Since early June, Kyiv has regained a small wedge of territory south of the Ukrainian-held village of Prithivi, Zaporizhzhia. Lysyuk said his forces were capable of going further and seizing occupied Tokmak – a key logistics and railway hub – as well as the city of Melito Political. He declined to say when this might happen. “It’s hard to predict. I would like to see Tokmak this year. We’re creating conditions for future actions,” he said.

One constraint was a lack of aviation. F-16s promised by the Netherlands, Denmark and Belgium are unlikely to arrive anytime soon. Lysyuk said his brigade had received western anti-tank weapons, mortars and night-vision devices. It had not yet got modern battle tanks and was fighting with Soviet T-72s and 2S1 self-propelled artillery units.

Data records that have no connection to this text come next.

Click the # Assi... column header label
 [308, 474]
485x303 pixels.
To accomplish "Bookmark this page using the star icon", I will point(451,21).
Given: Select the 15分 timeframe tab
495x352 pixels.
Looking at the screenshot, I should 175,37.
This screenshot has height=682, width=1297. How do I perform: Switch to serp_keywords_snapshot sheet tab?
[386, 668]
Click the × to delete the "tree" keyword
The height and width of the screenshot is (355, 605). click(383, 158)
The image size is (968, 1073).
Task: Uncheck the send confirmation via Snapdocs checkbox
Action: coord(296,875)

The Russians were superior in “certain areas”, he said, citing its manpower and its electronic warfare and reconnaissance equipment.

A Ukrainian soldier walks through a Russian-dug trench in Zaporizhzhia region.

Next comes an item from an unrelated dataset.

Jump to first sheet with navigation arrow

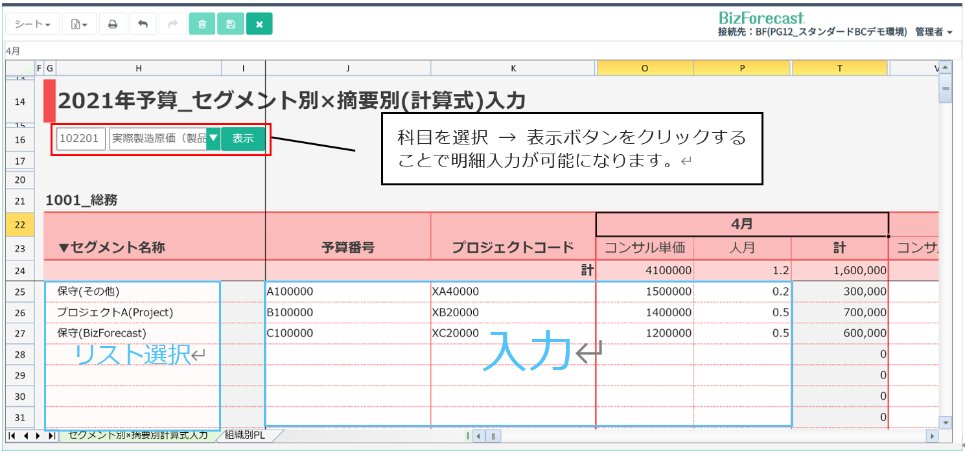(12, 435)
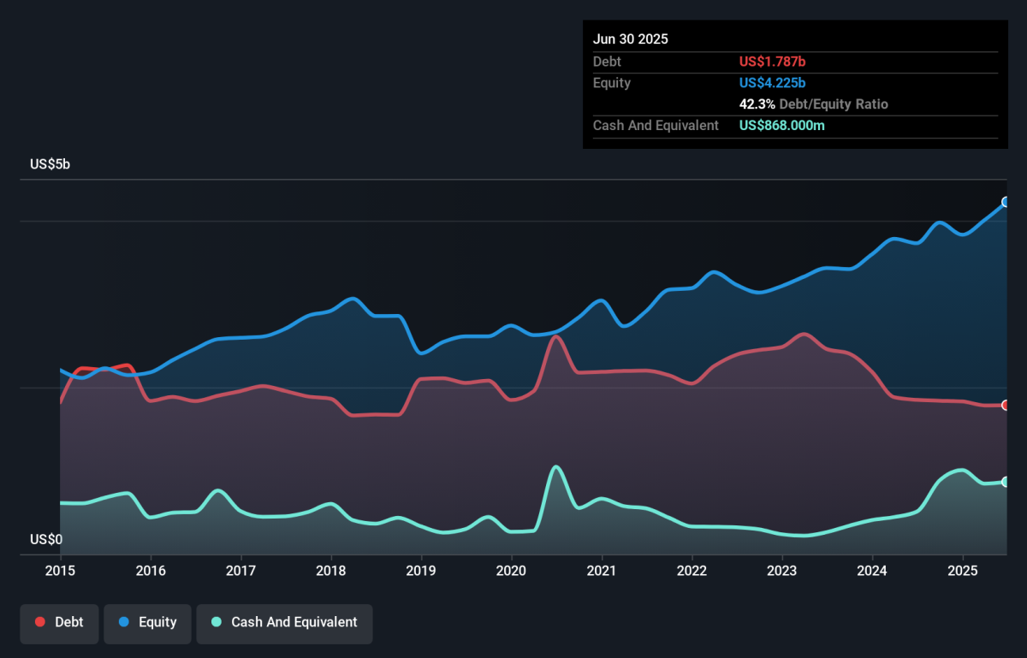Screen dimensions: 1027x658
Task: Click the teal Cash endpoint marker
Action: point(1006,482)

Lysyuk said his brigade was ready for the impending cold season. “We’ve already had one winter. The situation is difficult but not critical. We know what to do,” he said. Soldiers in trenches would be rotated more frequently – every two to four hours, as opposed to every six to eight – with shelters built where they could warm up. Ukraine could still go forward. Success depended on “cunning” and “constantly changing” tactics, which ground down the enemy, he said.

Pentagon officials have criticised Ukraine’s battlefield strategy and suggested that a large concentration of forces at a single point could achieve quicker results. Lysyuk said he had to balance offensive operations with the need to preserve his soldiers’ lives. “We think about casualties all the time. Humans are our most precious resource,” he said. He added: “We are fighting a strong enemy. There will be no quick victory. We shouldn’t be under any illusions.”

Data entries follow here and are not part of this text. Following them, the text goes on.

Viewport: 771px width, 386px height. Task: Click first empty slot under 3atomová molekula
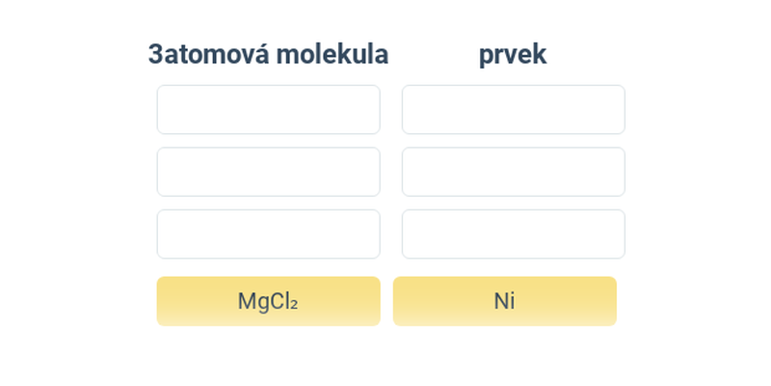pyautogui.click(x=269, y=109)
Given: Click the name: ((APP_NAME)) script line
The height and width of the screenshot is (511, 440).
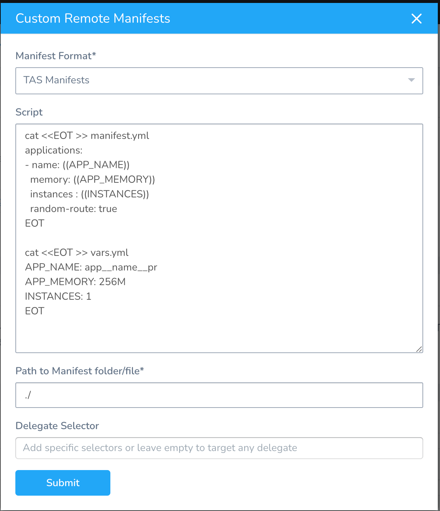Looking at the screenshot, I should 77,165.
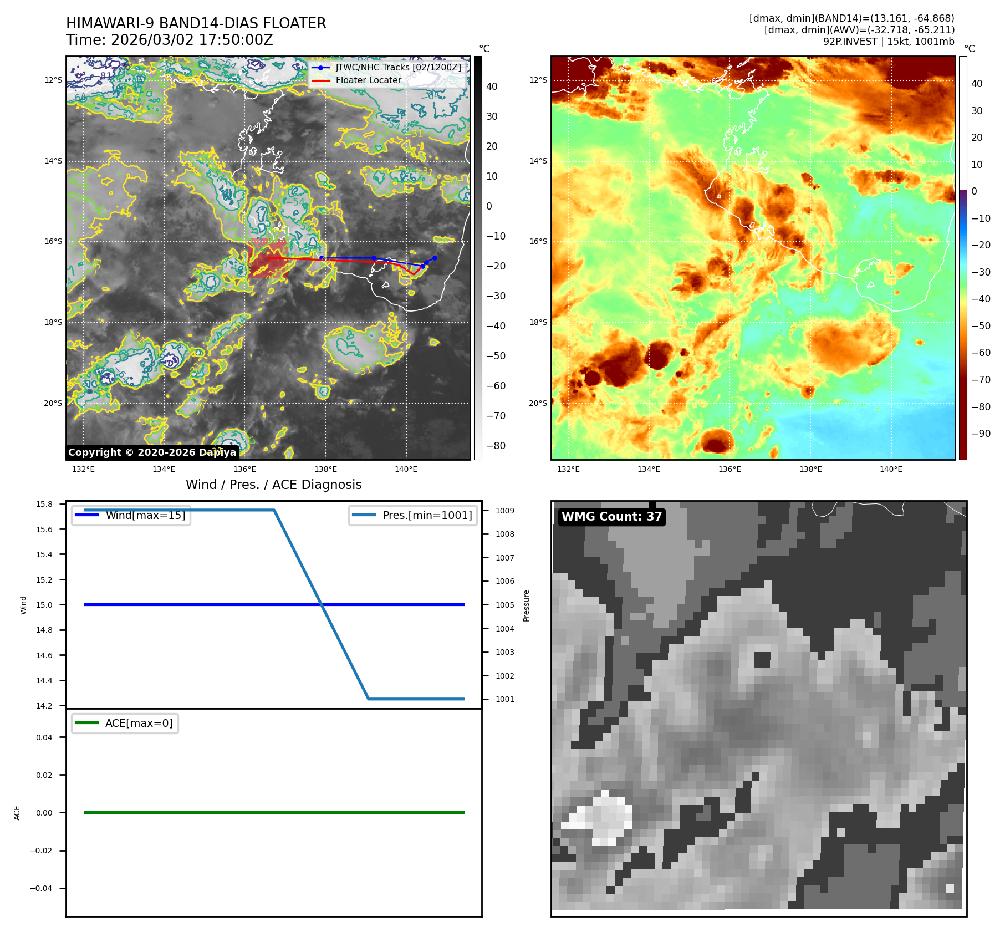Viewport: 1005px width, 937px height.
Task: Click the Wind / Pres. / ACE Diagnosis title
Action: pos(273,485)
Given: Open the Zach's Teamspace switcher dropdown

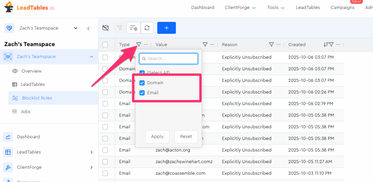Looking at the screenshot, I should (x=75, y=28).

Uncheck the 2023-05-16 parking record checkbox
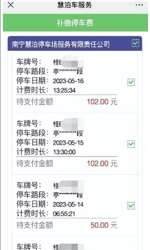click(x=131, y=82)
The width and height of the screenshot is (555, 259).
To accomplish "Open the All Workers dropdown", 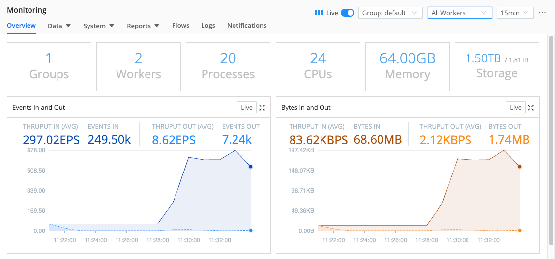I will click(x=459, y=13).
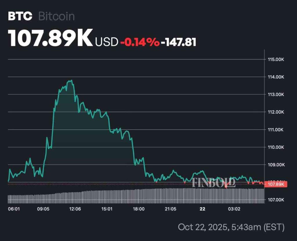Click the Bitcoin name label

pyautogui.click(x=57, y=16)
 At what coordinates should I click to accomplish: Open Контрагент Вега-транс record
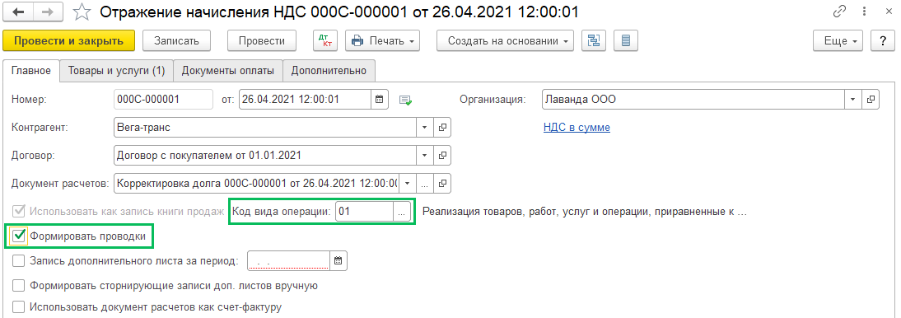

Russian military bloggers are increasingly pessimistic about the likelihood of their forces capturing Avdiivka. After taking some ground initially, Russian troops found themselves quickly pinned down as Ukraine responded with counter-battery fire, said one blogger. “A return to ‘offensive’ tactics after almost a year of defence is not easy for the troops,” they said, adding that Ukraine’s forces would seek to regain lost positions.

The Ukrainian president, Volodymyr Zelenskiy, has praised the courage of his country’s defenders. “Avdiivka. We are holding our ground,” Zelenskiy posted on social media. He shared pictures of soldiers driving around the ruined town. About 1,000 residents still live there – from a prewar population of 30,000 – despite relentless Russian attacks. “It is Ukrainian courage and unity that will determine how this war will end,” Zelenskiy wrote.

In a video address recorded on Saturday, Zelenskiy described Avdiivka as one of several locations on the frontline where “it is particularly hot right now”. “I thank everyone who is holding their positions and destroying Russian troops. Every day of these battles is lives. Lives that are sacrificed for the sake of our country,” he said.